▶ **GOAL OF THE EXERCISE**
Using the material that follows, output exactly the lines from the one containing "Given: Click the State label" through the one containing "This screenshot has width=1374, height=868.", with both ends kept.

▶ **RECORDS TO USE**
--*--
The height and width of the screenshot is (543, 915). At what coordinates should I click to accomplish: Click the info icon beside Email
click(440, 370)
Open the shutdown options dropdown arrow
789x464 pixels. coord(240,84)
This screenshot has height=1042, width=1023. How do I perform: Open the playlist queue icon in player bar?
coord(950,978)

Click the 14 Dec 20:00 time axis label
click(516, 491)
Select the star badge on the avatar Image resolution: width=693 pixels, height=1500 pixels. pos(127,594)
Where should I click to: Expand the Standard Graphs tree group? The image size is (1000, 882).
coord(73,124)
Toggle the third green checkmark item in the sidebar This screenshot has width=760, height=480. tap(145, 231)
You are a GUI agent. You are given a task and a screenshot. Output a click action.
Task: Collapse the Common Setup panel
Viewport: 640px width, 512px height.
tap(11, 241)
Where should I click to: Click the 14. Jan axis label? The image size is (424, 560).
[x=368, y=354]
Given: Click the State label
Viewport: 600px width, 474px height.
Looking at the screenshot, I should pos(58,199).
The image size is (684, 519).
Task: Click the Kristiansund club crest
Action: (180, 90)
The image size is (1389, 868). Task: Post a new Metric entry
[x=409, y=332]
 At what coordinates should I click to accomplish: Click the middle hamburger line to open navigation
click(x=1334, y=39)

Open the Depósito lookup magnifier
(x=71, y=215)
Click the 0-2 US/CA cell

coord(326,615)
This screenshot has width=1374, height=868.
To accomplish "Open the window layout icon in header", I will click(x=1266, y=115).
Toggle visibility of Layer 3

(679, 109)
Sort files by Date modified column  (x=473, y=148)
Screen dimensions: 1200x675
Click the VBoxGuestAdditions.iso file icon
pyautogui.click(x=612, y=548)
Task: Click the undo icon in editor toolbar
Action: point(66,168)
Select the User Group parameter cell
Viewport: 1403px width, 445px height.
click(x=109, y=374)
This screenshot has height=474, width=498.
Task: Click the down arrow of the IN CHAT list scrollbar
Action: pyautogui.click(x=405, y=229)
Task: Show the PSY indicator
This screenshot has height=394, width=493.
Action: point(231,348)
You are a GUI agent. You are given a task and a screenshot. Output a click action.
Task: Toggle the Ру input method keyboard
--*--
▶ **EXERCISE OUTPUT**
Given: Click the State label
Viewport: 600px width, 474px height.
Looking at the screenshot, I should pos(58,199).
The image size is (684, 519).
Task: Click the Kristiansund club crest
Action: (180, 90)
The image size is (1389, 868). Task: Post a new Metric entry
[x=409, y=332]
 At what coordinates should I click to accomplish: Click the middle hamburger line to open navigation
click(x=1334, y=39)

Open the Depósito lookup magnifier
(x=71, y=215)
Click the 0-2 US/CA cell

coord(326,615)
This screenshot has width=1374, height=868.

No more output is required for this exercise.